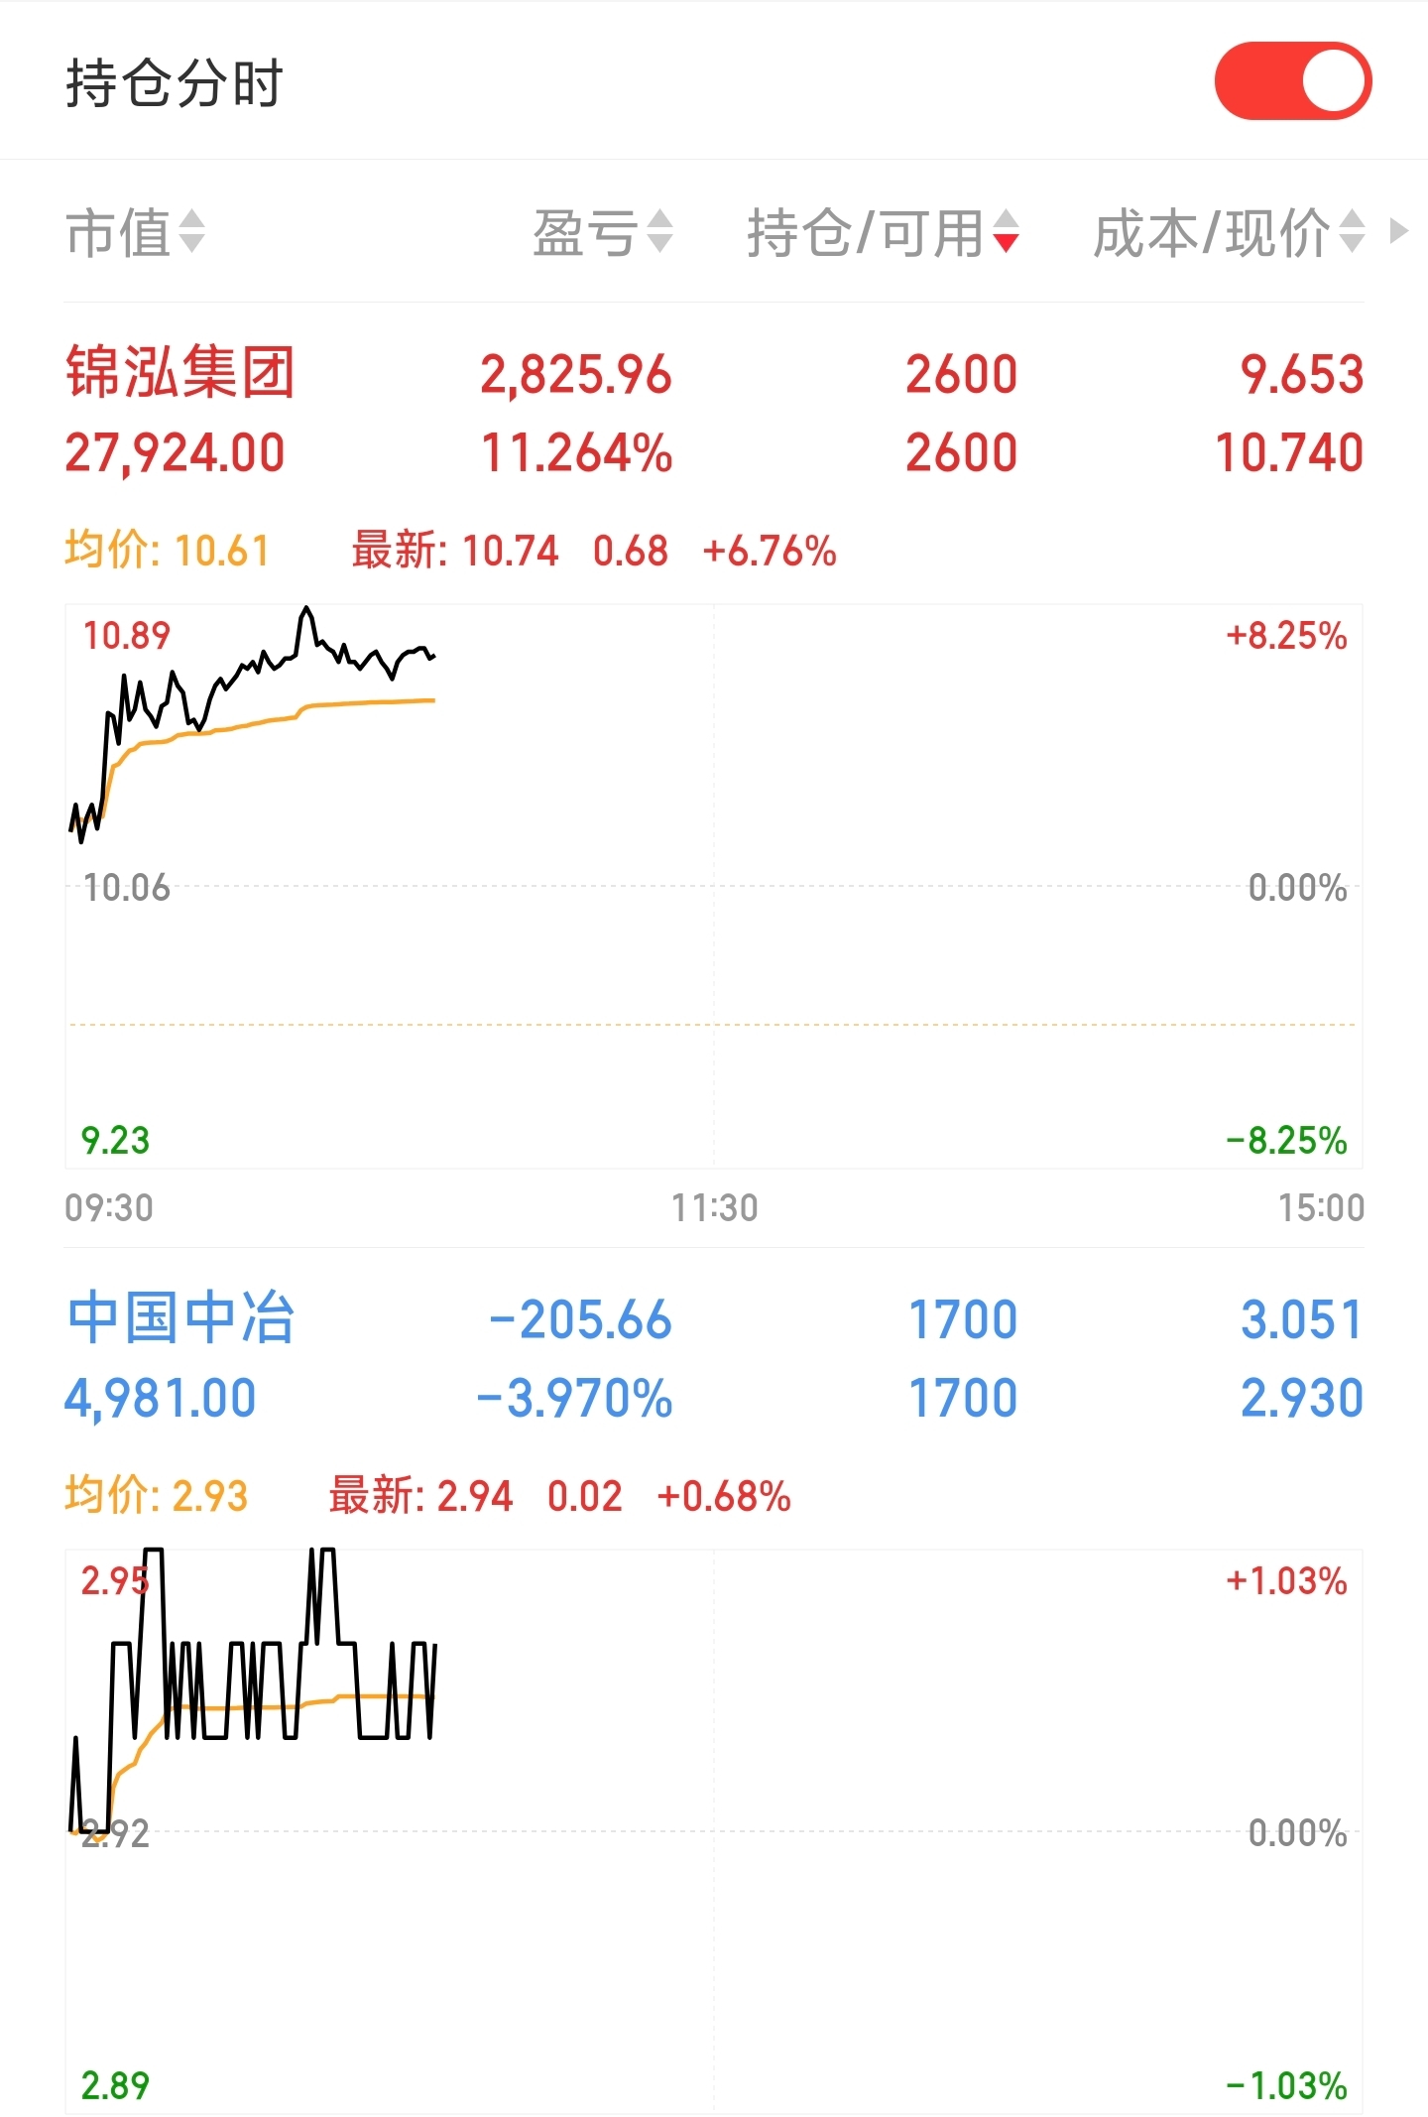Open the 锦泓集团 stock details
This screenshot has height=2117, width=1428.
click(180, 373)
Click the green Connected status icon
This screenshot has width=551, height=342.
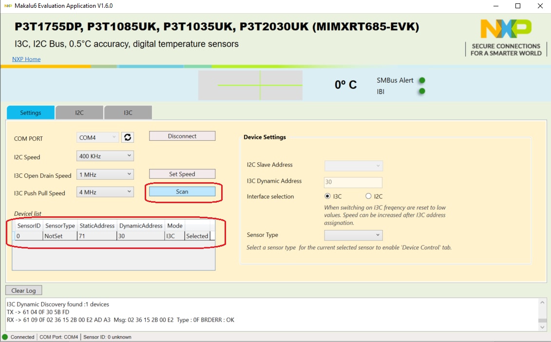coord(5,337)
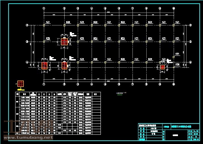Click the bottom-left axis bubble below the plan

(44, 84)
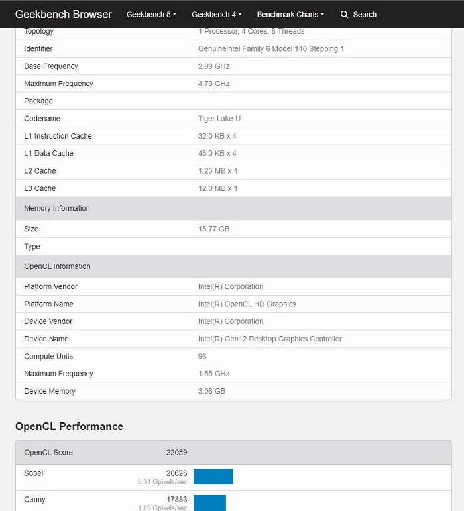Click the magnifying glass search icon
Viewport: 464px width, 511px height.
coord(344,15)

* * *

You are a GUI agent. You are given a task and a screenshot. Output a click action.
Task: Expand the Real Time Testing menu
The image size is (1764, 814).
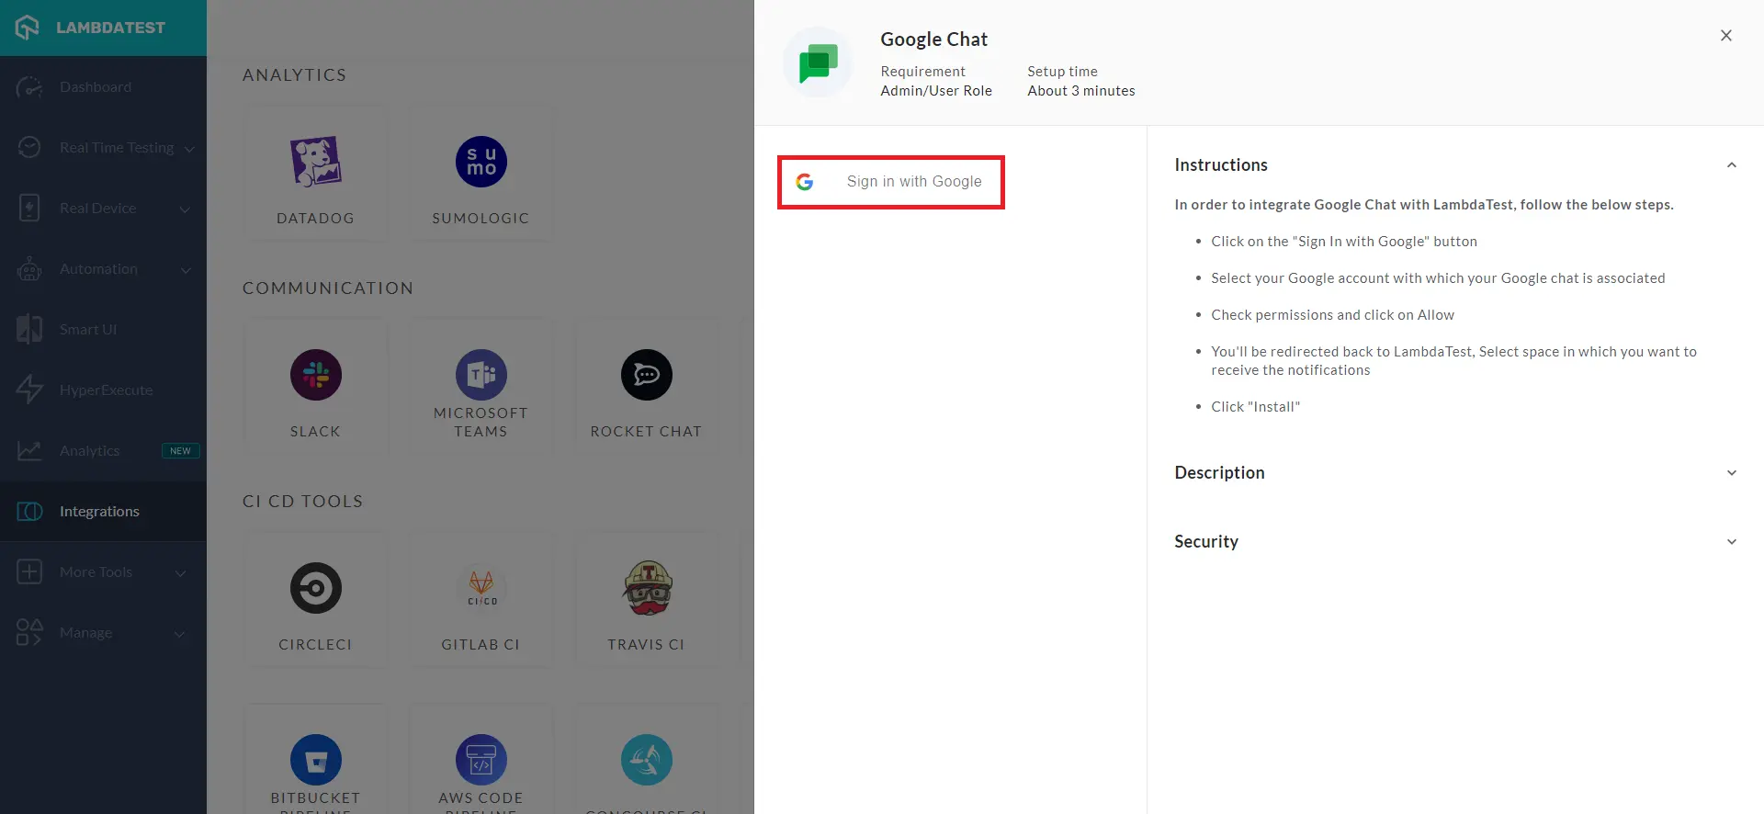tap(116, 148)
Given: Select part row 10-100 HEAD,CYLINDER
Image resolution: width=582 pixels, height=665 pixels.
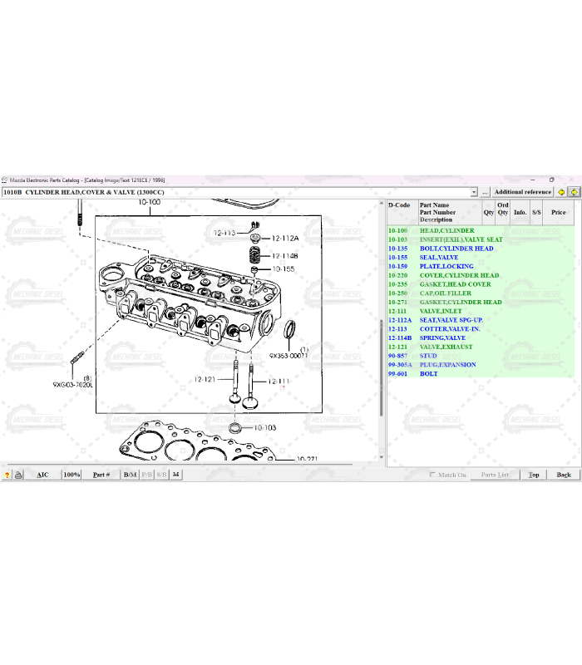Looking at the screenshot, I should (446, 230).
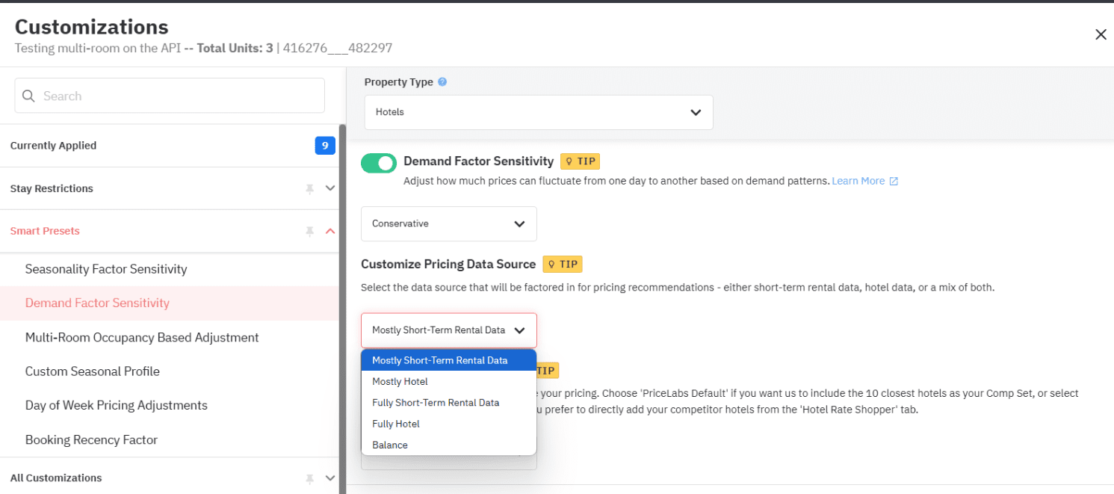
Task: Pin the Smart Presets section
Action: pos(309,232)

■ TASK INSTRUCTIONS: Take the lines above starting at the one containing "Task: Expand the Real Time Testing menu" and ending at the one containing "Given: Select part row 10-100 HEAD,CYLINDER", and print them again exactly, without pictures.

■ OUTPUT OF THE EXERCISE:
Task: Expand the Real Time Testing menu
The image size is (1764, 814).
tap(116, 148)
Given: Select part row 10-100 HEAD,CYLINDER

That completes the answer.